We all know how persistent urban legends can be, no matter how silly they are. At the time of Bailey's article and book, the Internet as we know it didn't exist yet, but word of mouth and the press were sufficient to spread and multiply the story of the "wrong predictions." Just to give an example, let's see how Bailey's text even reached the serious scientific literature. In 1993, William Nordhaus published a paper titled “Lethal Models” which was meant as an answer to the second version of the "Limits", published in 1992 with the title "Beyond the Limits". Nordhaus' paper was accompanied by a series of texts by various authors grouped under the title of “Comments and Discussion”. A better definition of that section would have been "feeding frenzy" as the criticism of this distinguished group of academic economists clearly went out of control. Among these texts, we find one by Robert Stavins, an economist from Harvard University, where we can read that:
If we check today to see how the Limits I predictions have turned out, we learn that (according to their estimates) gold, silver, mercury, zinc, and lead should be thoroughly exhausted, with natural gas running out within the next eight years. Of course, this has not happened.All this is, obviously, is taken straight from Bailey's paper in "Forbes". Apparently, the excitement of a "Limits-bashing" session had led Stavins to forget that it is the duty of a serious scientist to check the reliability of the sources that he or she cites.
Unfortunately, with this paper by Nordhaus the legend of the “wrong predictions” was even enshrined in a serious academic journal. With the 1990s, and in particular with the development of the Internet, the dam gave way and a true flood of criticism swamped the book and its authors.
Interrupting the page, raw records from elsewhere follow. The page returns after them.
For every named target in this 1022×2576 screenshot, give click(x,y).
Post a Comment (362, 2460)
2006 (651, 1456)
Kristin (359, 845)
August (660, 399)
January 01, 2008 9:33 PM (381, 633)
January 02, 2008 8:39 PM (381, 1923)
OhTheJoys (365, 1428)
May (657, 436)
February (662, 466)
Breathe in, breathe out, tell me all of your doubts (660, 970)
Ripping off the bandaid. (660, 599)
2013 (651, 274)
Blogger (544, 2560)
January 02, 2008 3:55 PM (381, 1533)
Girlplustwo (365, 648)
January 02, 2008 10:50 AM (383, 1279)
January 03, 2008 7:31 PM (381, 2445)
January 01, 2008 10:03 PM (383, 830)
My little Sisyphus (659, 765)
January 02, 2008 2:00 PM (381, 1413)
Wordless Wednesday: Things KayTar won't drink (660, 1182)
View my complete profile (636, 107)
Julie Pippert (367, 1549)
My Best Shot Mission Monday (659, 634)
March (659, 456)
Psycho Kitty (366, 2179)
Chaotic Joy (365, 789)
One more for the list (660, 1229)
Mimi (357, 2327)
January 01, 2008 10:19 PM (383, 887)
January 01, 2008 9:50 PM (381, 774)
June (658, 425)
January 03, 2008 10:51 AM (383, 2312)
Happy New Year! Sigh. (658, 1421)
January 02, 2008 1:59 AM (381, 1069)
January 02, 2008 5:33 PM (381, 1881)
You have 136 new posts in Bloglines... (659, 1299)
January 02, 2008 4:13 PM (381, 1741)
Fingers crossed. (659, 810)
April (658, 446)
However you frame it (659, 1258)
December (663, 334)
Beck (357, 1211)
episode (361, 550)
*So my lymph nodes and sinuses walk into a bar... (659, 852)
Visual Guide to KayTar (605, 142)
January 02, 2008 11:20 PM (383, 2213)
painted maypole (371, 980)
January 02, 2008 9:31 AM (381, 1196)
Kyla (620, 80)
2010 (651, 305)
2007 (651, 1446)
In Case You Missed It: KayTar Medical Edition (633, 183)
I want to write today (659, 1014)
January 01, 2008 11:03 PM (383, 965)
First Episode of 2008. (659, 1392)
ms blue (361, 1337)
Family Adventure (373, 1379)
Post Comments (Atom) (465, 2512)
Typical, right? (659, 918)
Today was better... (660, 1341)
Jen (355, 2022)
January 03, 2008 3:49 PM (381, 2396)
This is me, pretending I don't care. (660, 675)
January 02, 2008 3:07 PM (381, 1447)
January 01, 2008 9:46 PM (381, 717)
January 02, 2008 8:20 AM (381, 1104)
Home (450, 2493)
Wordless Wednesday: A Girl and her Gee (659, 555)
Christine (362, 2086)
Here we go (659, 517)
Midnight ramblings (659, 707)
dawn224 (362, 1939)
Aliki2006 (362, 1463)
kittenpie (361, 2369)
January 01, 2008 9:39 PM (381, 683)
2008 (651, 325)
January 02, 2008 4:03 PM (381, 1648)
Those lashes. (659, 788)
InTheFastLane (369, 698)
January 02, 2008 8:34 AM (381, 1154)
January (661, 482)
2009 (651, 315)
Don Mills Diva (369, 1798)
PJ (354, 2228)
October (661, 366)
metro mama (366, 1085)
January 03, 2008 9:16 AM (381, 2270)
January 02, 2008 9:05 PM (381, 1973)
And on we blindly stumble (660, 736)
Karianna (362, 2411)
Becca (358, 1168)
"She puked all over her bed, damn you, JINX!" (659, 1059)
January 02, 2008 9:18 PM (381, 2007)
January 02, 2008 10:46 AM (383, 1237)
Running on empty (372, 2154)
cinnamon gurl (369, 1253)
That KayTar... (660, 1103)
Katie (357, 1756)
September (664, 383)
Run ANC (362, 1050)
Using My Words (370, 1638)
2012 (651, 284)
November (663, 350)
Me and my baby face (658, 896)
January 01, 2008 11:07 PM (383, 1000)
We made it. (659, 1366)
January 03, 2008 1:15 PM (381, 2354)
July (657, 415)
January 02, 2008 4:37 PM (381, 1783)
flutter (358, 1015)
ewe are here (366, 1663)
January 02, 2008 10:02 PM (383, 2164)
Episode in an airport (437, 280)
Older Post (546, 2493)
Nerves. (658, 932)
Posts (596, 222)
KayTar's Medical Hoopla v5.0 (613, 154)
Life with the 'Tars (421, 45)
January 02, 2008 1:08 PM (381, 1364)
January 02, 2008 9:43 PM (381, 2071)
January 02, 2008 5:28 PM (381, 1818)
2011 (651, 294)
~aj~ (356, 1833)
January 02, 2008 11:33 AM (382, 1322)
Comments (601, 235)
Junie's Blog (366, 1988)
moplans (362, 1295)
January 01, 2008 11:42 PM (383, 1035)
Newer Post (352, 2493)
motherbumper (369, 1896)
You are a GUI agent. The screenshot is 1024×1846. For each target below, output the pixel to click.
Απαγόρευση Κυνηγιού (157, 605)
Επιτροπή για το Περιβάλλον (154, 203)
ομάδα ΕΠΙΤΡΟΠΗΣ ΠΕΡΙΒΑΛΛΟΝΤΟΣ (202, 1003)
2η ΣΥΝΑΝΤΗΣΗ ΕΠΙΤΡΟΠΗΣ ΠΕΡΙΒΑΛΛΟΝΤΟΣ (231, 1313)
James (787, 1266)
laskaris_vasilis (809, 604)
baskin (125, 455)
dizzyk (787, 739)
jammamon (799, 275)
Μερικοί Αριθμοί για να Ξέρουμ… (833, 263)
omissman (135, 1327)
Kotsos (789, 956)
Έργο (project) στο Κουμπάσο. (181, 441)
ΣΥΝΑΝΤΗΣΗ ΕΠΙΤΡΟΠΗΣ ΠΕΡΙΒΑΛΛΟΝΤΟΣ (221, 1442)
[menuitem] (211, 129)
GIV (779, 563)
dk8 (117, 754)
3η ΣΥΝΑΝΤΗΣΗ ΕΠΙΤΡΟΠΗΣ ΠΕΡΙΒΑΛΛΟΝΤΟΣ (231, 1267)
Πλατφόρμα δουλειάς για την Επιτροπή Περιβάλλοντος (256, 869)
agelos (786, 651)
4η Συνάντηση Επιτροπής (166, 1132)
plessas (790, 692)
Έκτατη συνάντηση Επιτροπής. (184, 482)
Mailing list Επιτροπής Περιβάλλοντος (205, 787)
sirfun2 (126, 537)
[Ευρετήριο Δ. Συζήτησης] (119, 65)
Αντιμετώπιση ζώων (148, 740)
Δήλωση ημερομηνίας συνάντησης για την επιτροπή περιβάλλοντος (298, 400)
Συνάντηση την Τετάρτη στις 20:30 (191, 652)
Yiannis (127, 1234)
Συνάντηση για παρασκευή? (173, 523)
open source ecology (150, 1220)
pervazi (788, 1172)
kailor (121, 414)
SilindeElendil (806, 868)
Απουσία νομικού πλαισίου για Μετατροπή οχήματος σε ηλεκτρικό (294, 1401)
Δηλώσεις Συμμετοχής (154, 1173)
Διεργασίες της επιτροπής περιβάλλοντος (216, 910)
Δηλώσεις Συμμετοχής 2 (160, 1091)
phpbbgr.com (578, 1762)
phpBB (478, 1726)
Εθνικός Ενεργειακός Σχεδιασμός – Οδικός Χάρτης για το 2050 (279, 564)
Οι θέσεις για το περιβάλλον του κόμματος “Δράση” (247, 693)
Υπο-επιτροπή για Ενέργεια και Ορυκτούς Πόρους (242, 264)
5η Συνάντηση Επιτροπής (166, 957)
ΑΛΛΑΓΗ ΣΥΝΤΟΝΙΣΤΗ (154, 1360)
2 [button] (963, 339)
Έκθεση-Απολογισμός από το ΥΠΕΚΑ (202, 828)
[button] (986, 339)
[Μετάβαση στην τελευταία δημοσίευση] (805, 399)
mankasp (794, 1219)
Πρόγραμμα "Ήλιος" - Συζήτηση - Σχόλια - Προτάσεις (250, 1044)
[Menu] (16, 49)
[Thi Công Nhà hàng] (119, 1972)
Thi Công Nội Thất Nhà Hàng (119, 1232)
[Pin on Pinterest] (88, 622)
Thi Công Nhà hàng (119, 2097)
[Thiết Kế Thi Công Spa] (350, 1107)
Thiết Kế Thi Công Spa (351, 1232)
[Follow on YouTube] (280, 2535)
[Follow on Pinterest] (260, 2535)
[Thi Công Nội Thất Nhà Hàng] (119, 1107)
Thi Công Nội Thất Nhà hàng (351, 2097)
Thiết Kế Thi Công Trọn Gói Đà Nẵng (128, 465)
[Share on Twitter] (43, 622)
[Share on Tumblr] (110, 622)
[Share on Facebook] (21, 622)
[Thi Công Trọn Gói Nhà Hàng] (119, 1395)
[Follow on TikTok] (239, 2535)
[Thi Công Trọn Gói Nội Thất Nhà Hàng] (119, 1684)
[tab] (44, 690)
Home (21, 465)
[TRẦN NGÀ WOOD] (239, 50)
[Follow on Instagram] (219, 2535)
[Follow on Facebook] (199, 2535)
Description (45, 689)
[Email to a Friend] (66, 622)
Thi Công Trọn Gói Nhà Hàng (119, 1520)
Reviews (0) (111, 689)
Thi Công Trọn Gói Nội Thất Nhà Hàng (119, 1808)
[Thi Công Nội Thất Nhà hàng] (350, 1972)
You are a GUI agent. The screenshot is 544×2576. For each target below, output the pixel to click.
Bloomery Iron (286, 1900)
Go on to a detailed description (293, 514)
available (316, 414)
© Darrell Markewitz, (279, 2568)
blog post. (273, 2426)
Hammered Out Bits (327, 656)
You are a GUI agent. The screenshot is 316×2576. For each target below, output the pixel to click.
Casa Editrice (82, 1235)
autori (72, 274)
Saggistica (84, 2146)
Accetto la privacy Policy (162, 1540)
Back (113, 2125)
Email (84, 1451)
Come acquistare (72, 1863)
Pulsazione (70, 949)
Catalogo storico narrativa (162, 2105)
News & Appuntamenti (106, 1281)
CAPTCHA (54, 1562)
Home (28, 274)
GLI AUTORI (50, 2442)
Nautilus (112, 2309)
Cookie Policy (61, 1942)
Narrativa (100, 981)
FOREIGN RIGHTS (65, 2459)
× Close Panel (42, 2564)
One after the other, scientists, journalists, and whoever felt entitled to discuss the subject, started repeating the same line over and over: the "Limits to Growth" study had predicted a catastrophe that failed to occur and therefore the whole idea was wrong. After a while, the concept of “wrong predictions” became so widespread that it wasn’t any more necessary to state in detail what these wrong predictions were. The criticism could also become weird, such as when the authors were accused of being part of a conspiracy designed to create "a kind of fanatic military dictatorship" (Gloub and Townsend, 1977) or aggressive, such as when someone declared that the authors of the book should be killed, cut to pieces, and their organs sent to organ banks. Today, we can find Bailey's legend repeated on the Internet literally thousands of times in various forms. Sometimes it is exactly the same text, cut and pasted as it is; in others it is just slightly modified.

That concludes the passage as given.